Think about your accessories when walking outside!
Avoid bifocal or progressive lenses when walking outside because they can change your depth perception when stepping off a curb. Although this article recommends single focal length lenses, I have never had a problem with my TRIFOCALS, so will not be following this recommendation.

Wear shoes with flat soles that grip the ground and that fit you well. Your feet should not slip around inside your shoes and think twice about making a fashion statement with 4-inch-heels!

Eliminate tripping hazards!
Throw rugs are dangerous, not only because they might slip around, but also the slight rise from the surface of the floor can cause us to trip, especially if we are suffering from neuropathy that reduces the feeling in our feet. 

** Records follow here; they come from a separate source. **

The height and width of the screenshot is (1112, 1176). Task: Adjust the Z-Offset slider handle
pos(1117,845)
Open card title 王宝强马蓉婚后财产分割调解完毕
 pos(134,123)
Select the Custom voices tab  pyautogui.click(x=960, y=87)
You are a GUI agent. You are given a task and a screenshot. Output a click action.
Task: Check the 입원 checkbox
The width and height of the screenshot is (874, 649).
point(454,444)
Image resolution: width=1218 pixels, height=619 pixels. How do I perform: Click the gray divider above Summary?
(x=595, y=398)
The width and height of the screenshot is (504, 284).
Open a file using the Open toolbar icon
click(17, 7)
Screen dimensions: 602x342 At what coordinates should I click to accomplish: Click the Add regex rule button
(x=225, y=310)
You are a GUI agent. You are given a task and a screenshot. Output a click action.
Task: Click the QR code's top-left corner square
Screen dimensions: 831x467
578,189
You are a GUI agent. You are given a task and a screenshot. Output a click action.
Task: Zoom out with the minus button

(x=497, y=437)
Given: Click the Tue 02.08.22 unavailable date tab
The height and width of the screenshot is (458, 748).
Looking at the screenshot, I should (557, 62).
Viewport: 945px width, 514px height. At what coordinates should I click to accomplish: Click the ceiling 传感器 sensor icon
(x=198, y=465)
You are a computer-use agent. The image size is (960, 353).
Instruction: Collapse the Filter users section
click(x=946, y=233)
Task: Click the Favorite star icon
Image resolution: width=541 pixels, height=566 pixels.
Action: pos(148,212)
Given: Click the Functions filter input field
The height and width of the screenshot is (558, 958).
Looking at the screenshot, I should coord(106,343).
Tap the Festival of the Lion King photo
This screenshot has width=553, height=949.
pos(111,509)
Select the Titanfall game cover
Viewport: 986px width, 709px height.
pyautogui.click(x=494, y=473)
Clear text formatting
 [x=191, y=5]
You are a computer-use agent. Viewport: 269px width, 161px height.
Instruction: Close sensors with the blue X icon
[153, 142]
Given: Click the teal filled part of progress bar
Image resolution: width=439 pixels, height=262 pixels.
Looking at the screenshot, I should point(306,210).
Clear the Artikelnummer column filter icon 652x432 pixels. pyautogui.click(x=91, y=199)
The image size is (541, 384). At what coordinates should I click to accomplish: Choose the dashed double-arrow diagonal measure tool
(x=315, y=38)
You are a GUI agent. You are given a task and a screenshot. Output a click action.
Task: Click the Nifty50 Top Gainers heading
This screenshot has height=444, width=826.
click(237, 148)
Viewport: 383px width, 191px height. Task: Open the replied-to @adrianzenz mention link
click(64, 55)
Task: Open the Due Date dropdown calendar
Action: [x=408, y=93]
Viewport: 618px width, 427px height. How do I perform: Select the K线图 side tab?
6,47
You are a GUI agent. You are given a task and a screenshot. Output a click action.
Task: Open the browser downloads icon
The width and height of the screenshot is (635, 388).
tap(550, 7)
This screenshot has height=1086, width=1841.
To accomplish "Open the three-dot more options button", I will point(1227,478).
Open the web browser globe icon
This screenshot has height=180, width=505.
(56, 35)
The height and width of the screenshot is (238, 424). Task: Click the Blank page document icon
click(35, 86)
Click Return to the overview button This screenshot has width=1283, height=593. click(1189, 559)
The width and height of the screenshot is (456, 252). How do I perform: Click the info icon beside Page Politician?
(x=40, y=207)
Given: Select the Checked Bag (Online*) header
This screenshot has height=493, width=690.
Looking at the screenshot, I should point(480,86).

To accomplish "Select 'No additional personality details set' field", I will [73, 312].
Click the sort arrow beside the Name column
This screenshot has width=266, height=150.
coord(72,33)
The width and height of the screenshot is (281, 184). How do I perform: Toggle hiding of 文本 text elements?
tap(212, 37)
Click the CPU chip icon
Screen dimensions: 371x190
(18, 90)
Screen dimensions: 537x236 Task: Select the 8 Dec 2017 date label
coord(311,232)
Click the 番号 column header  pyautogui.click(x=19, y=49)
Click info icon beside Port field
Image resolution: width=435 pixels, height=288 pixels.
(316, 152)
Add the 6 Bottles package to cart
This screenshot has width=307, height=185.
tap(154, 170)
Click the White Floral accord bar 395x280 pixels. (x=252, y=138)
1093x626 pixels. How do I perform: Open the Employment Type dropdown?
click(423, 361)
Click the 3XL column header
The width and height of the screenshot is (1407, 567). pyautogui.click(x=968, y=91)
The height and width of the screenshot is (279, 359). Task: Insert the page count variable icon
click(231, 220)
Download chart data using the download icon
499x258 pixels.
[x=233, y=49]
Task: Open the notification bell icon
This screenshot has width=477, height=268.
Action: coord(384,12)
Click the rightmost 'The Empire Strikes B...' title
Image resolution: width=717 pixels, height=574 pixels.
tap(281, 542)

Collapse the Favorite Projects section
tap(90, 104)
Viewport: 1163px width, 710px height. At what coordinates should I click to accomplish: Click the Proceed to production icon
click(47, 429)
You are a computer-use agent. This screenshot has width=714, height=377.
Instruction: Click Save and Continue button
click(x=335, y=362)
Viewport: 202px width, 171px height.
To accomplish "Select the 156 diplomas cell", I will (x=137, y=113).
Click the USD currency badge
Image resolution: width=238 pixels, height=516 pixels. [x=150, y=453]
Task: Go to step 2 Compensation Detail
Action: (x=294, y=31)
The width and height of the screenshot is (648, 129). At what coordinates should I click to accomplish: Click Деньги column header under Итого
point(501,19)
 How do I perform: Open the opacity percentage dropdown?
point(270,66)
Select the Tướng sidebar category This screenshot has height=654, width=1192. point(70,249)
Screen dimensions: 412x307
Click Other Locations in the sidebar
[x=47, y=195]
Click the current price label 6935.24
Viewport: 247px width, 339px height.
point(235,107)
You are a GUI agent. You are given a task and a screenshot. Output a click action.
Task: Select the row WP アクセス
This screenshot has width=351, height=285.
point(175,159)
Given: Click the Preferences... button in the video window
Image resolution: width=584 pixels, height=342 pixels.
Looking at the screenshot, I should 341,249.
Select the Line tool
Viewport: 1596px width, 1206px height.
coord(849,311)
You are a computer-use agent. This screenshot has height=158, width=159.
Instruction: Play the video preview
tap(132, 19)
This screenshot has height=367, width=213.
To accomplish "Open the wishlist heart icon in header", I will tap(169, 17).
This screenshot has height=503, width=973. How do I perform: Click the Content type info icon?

Pets can also cause us to fall when they twine in and out of our feet --- for some reason especially in the kitchen, at least for my cats.  You probably cannot eliminate your pets -- I certainly couldn't -- but we have learned the 'kitty shuffle' in our kitchen. To do the kitty shuffle, slide your feet rather than raising them when  you know a pet is nearby.

Hydrate . . . . and pee! Often!
Inadequate hydration can lead to dizziness. We are supposed to drink a lot of water before we become thirsty. I am not a drinker, so this  takes a conscious but worthwhile effort.

Drinking a lot can lead to the need for frequent visits to the bathroom. What you do not want to do is have to RUSH to the BR and risk tripping over something. An added advantage of frequent sitting on the toilet is the leg exercise gained in gettintg up again -- and, men, you can do this too (and your partner who cleans the BR might thank you)!